Former PANTERA Bassist: 'I Am Just Just Telling My Truth'

Kris Engelhart of recently conducted an interview with former PANTERA/DOWN and current KILL DEVIL HILL bassist Rex Brown. A couple of excerpts from the chat follow below. [In your newly released book, "Official Truth, 101 Proof: The Inside Story Of Pantera"], you do talk a lot about the early years of PANTERA. How important were those early years in shaping you musically?

Rex: You know, we were playing a circuit six nights a week and three sets a night. It kind of gave us a start. Shit, I was seventeen when I joined the band and I started writing all this material and it's a natural musical progression and it keeps going. And I keep having this musical journey that I call myself or what I do. It's just one of those kind of things. We found Phil [Anselmo, vocals] and everything really just came into place. And the rest is history, as they call it, I guess. So was it clear early on that there was something unique and special about PANTERA?

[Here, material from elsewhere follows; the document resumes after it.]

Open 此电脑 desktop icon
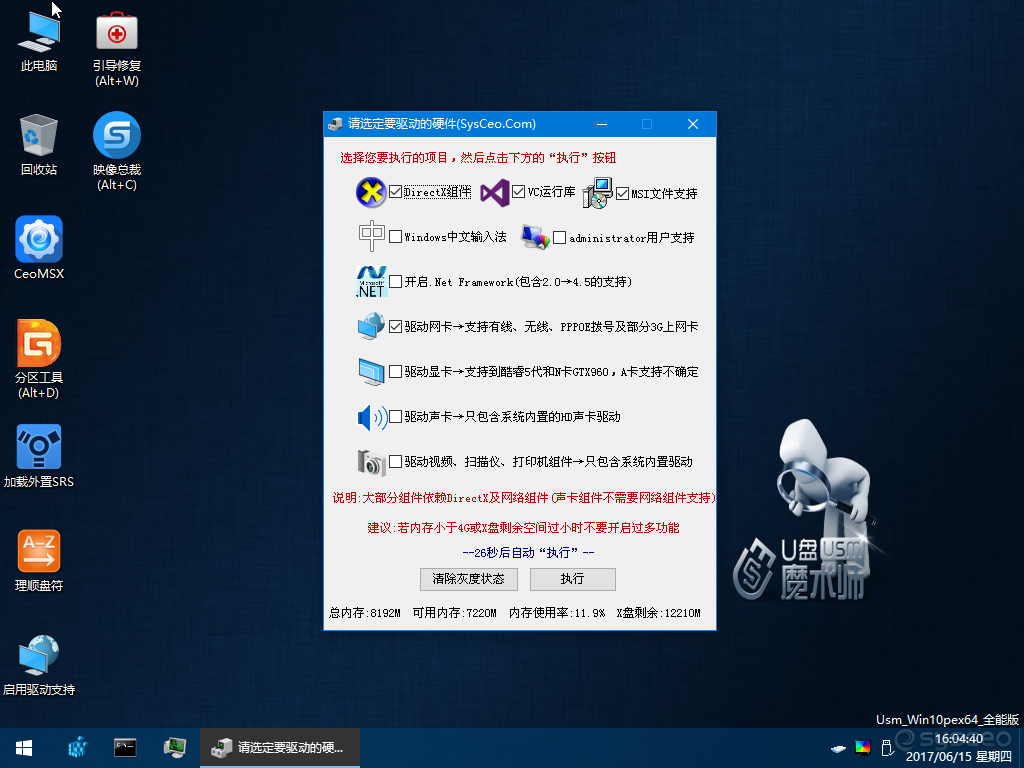 (x=39, y=41)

Rex: Yeah, I mean, four individuals, very much different individuals but everything put into one common goal. That was the point. We all had the common goal that we succeeded, you know, and as most groups got lighter, we got heavier and heavier. And then we went for that big ride. I call it the neurotic roller coaster. It was crazy, man, but we had a blast. I don't regret anything or what I've said other than Dime's [late PANTERA guitarist "Dimebag" Darrell Abbott] not on this planet anymore. That's the only regret I have. You could always think back and change things. Oh, man, I could have done that better; that's life in general. I'm just speaking my truth and I have a lot of corroboration and collaboration with other people for the book that kind of see it a little bit differently. But at the same time, it just adds to the story. It's truthful in what I say. Before the tragedy with Dime and when things were busy with DOWN, was it always the plan that PANTERA would get back together?

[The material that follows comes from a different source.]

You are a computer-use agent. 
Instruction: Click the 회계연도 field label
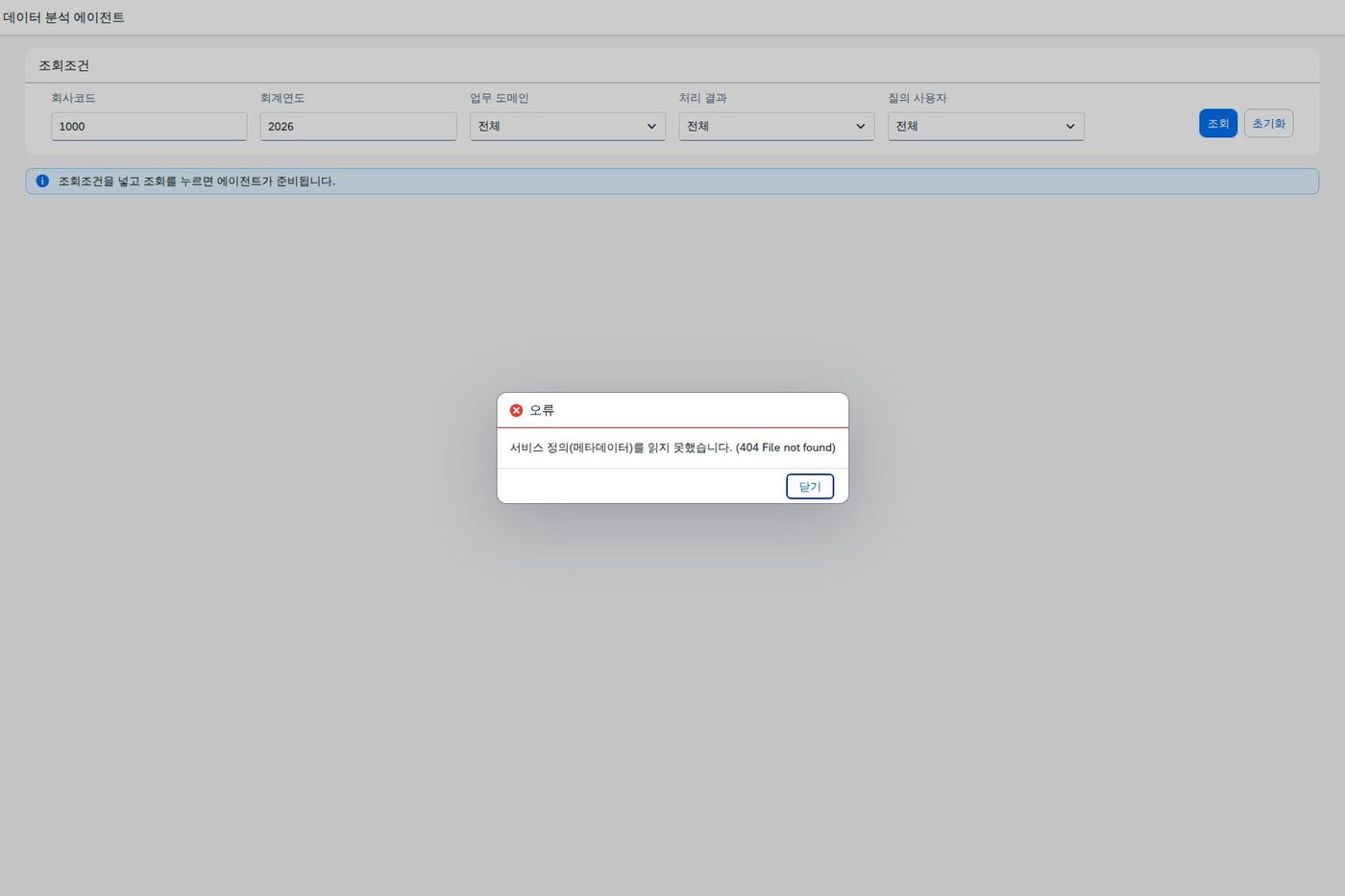click(x=282, y=98)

Rex: Absolutely. I knew that was gonna happen. Remember I was stuck in the middle between those guys. They [PANTERA drummer Vinnie Paul Abbott and Darrell] couldn't call Phil 'cause they were scared to do it. And, of course, I couldn't get in touch with Phil because he still had the habit. And then Phil called again in 2005. The sad thing is the family didn't want him at Dime's funeral, so there's no closure whatsoever for the cat. I felt so bad for him. The fact that he was staying in one of my houses I had that I was leasing, it was just kind of weird, because Vinnie lived up the hill. And here's Phil down the hill in my other house and here's Vinnie up there on the other hill. Literally, like a seven iron away, I'm a golfer, say 150-60 yards away, and Vinnie not knowing that Phil was down there and wanting to be there and that's really a crying shame. As I say in the book, Vinnie said, "See what you did?" Well, I didn't do anything. I didn't pull the trigger or do anything to make any of that happen. The police reports that I have, this guy wanted to kill every damn one of us. This guy was a crazy lunatic. So that was very hard for me and very sad going through that part of the book. Looking back, PANTERA brought you some of the best times in your life and some of the worst. Is there a special moment you would relive if you could?

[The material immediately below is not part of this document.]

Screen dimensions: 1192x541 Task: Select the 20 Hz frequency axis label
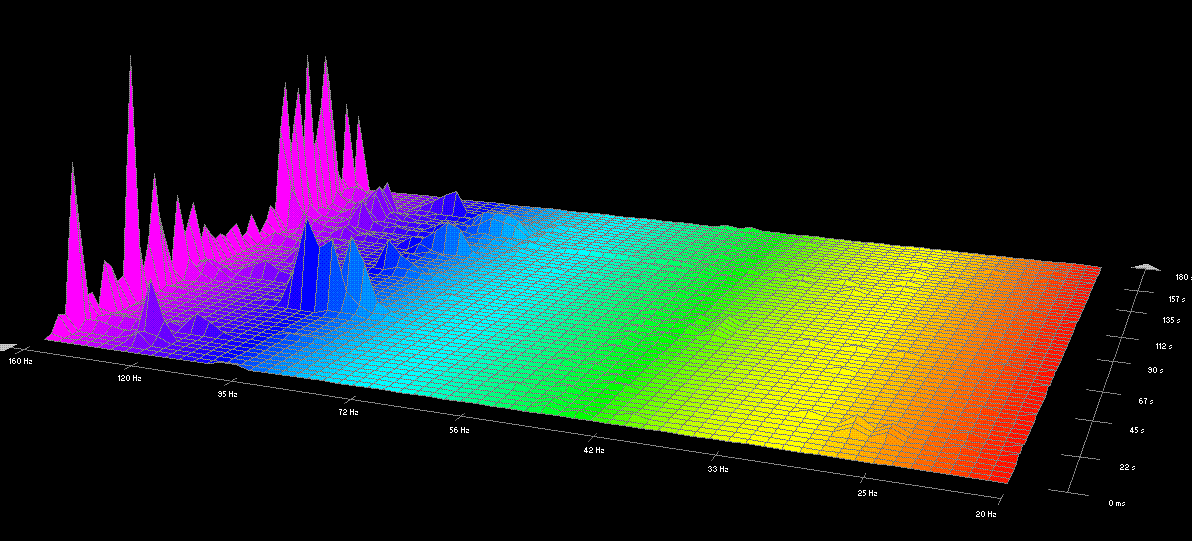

Rex: You know, everything was in the moment. No, I have no regrets about any of this other than the passing of Dime, and that's all I can really say. If anyone reads the book cover to cover, it kind of puts everything in perspective, even though it's so hard to put years of your life into three hundred odd pages. So I still have a lot of stuff on the cutting-room floor that I might want to put out down the road somewhere. But now that I know how to get around a book, it wouldn't take me that long to do it. I'm still putting down ideas on my iPad that I wanted to put in this one but we just didn't have the chance to do it. I'm just kind of telling my truth.